Irish-born wobbly James McInerney dies in Walla Walla prison from meningitis on August 13, 1930. A participant in the Centralia fight which saw I.W.W. members defend their hall against American Legion thugs in a 1919 Armistice Day attack, resulting in the deaths of five reactionaries and the lynching of I.W.W. activist Wesley Everest, as well as long jail terms for heroic comrades like McInerney.
‘James McInerney’ from The Militant. Vol. 3 No. 29. September 1, 1930.
The news of the death in Walla Walla, Wash. penitentiary of James McInerney has come as a shock to every class conscious worker in the country. McInerney was one of the famous Centralia I.W.W. defendants sentenced by a bosses’ court to from 20 years to life imprisonment for having de- fended their hall and lives, weapons in hand, against a mob of uniformed American Legion gunmen who raided it on Armistice day, 1919, with murder in their eyes. Wesley Everest, one of the I.W.W. members, was lynched by the mob after having been unspeakably tortured and finally castrated by the masked cowards.
McInerney, one of the finest types of revolutionary workers in the country, was himself tortured bestially. With the bullet wound received in the famous Verona battle, the tortures in Centralia, and the destructive regime in prison the last ten years, even his usually robust health was undermined. He died of tuberculosis and spinal meningitis–his blood on the hands and head of the lumber barons, their Legionaries and their corrupted courts.
Upon receipt of the tragic news, the I.W.W. throughout the country organized memorial demonstrations. In New York over a thousand workers gathered on two days notice at 14th Street and University. Speakers representing the Lovestone group, the Lore organization, the Socialist party, the Proletarian party, the anarchists, spoke from the platform. Max Shachtman spoke for the Communist League (Opposition) and Herbert Mahler, the chairman, and W.I. Fisher spoke for the I.W.W. The leaders of the Communist Party and the “non- partisan” I.L.D. refused to participate or send a speaker on the grounds that they would not occupy the same platform “with Trotskyists and Lovestoneites”! This act of spiteful and criminal sabotage did not raise the prestige of the Party among the sympathetic workers; it was only greeted with bitter indignation.
In the meantime the balance of the Centralia men are still imprisoned, all of them under the threat of McInerney’s martyr death. They are among the men that have created one of the sturdiest traditions of the American labor and revolutionary movement. Their continued imprisonment remains a rebuke to the workers–particularly the militants among them. The untimely death of McInerney is a startling reminder of the obligations the working class, for whom these fighters worked so loyally, has toward them.
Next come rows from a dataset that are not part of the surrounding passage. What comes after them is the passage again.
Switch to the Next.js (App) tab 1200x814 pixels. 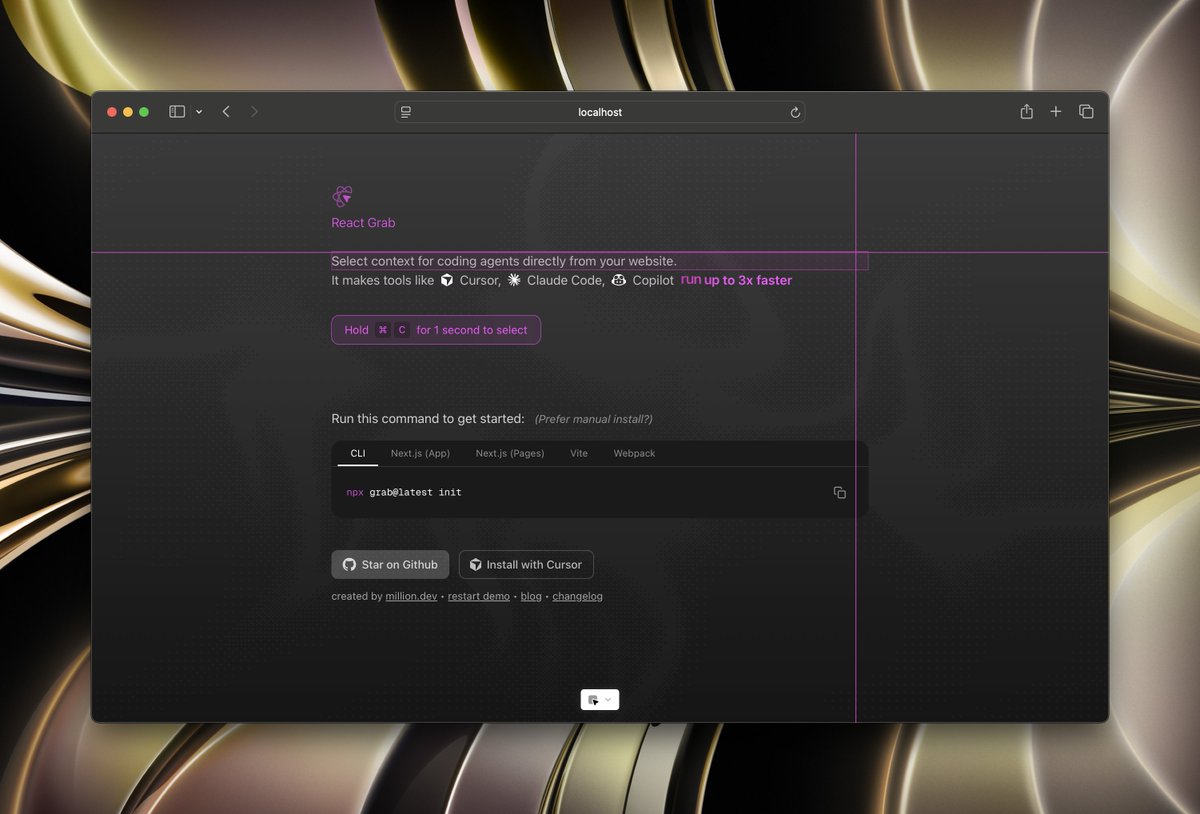[421, 453]
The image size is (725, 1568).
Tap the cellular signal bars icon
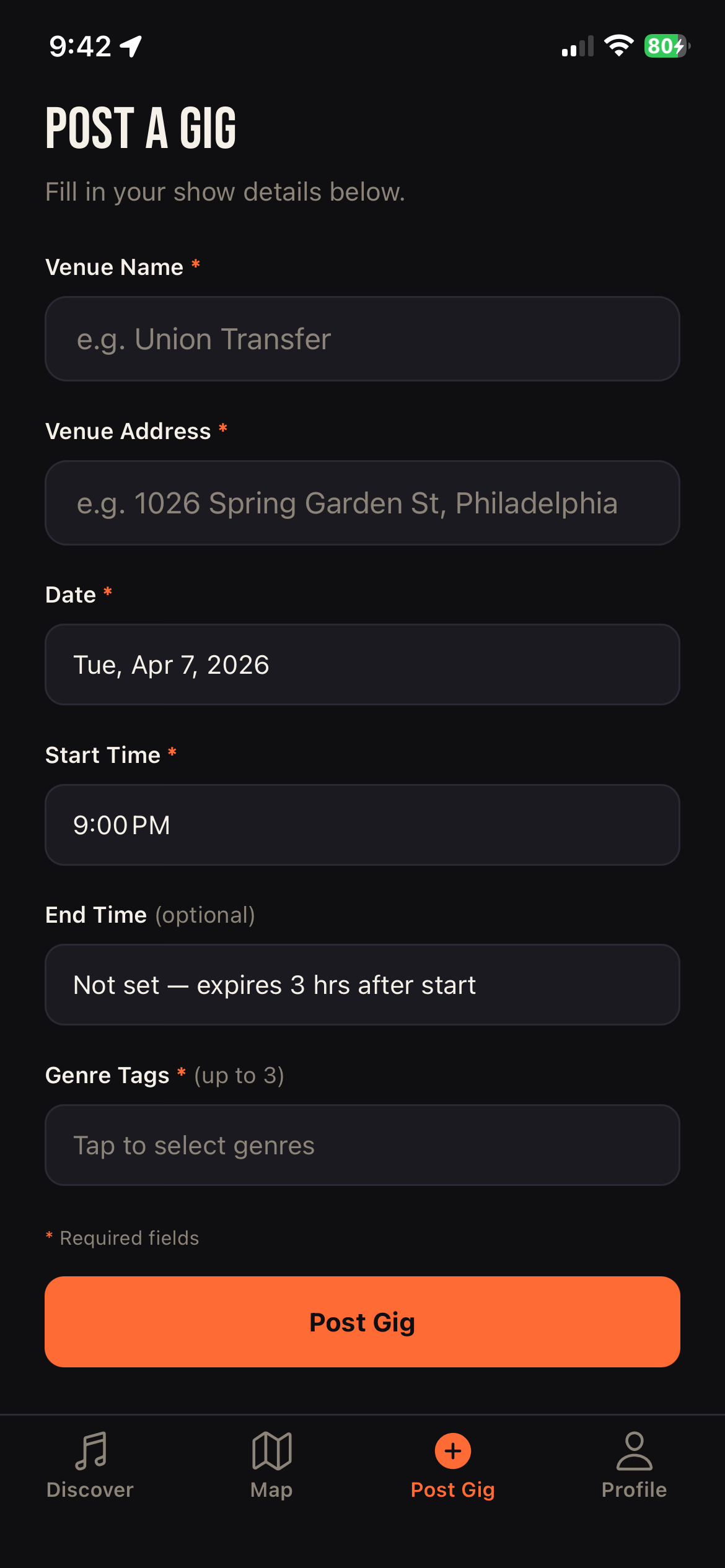pos(578,46)
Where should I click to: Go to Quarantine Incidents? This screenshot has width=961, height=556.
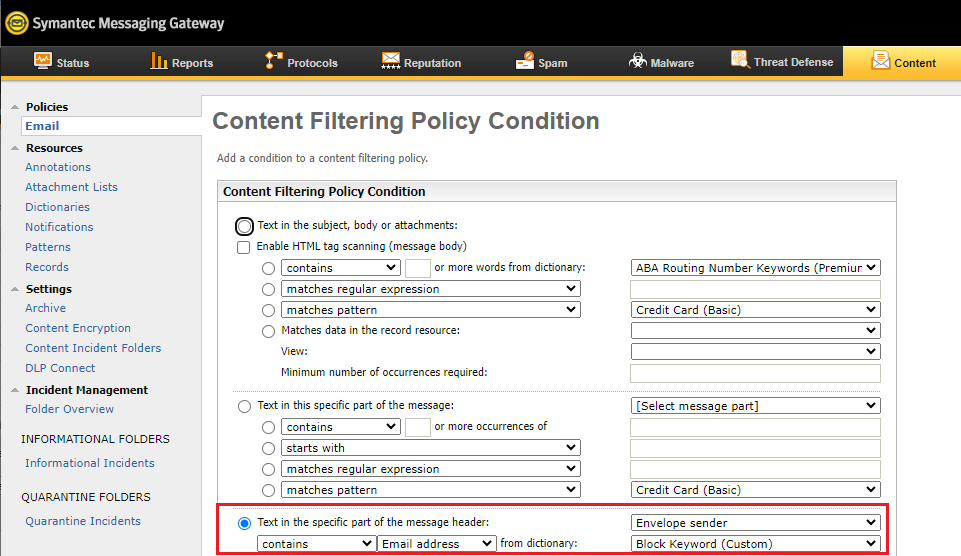(x=83, y=521)
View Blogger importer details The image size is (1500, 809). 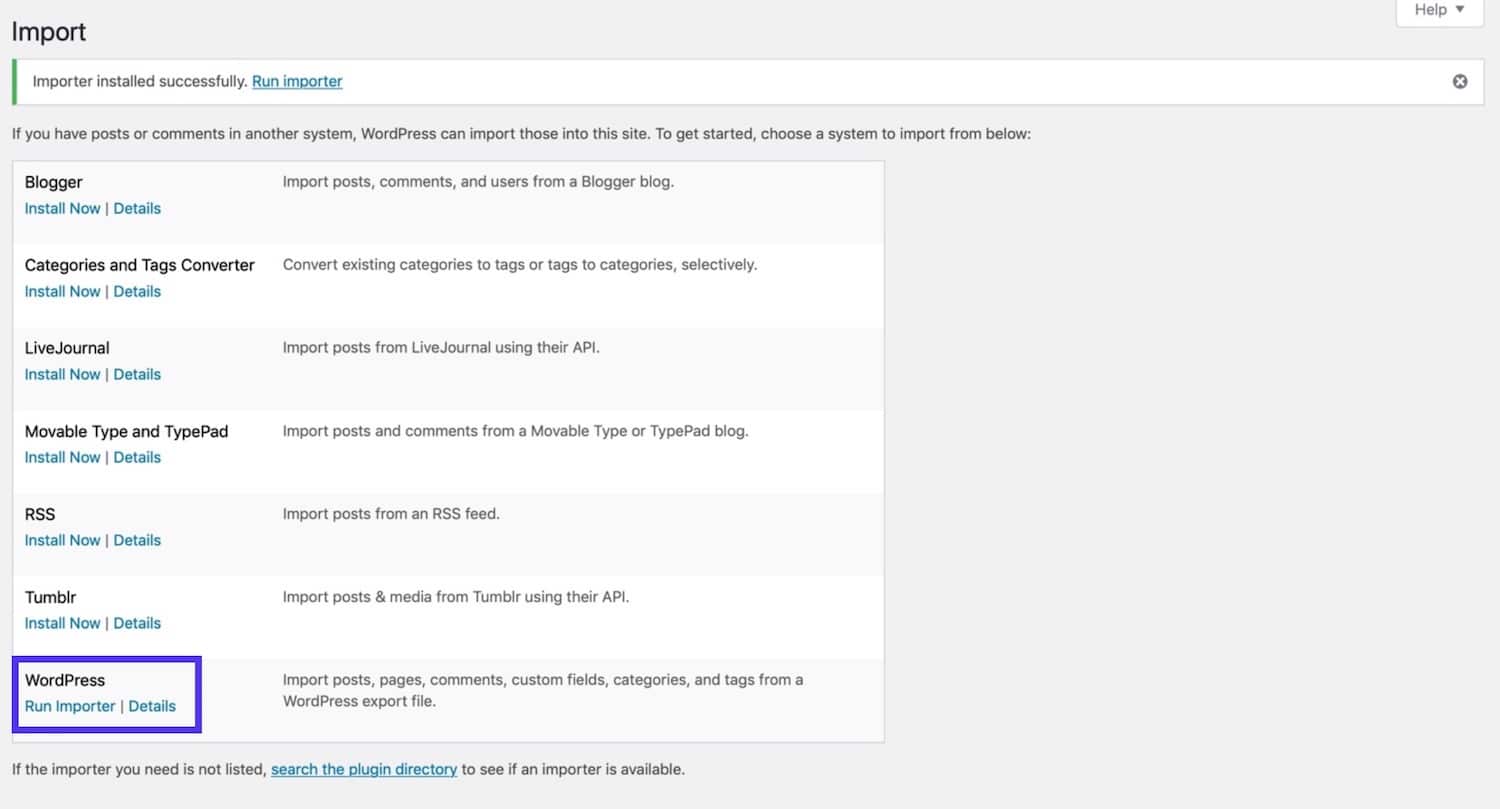point(137,209)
Are our prisoners to die in their cells, like trapped rats? Shall the hand of death alone release them from imprisonment, or shall it be the linked arms of labor battering down the steel and stone that holds them?
The Militant was a weekly newspaper begun by supporters of the International Left Opposition recently expelled from the Communist Party in 1928 and published in New York City. Led by James P Cannon, Max Schacthman, Martin Abern, and others, the new organization called itself the Communist League of America (Opposition) and saw itself as an outside faction of both the Communist Party and the Comintern. After 1933, the group dropped ‘Opposition’ and advocated a new party and International. When the CLA fused with AJ Muste’s American Workers Party in late 1934, the paper became the New Militant as the organ of the newly formed Workers Party of the United States.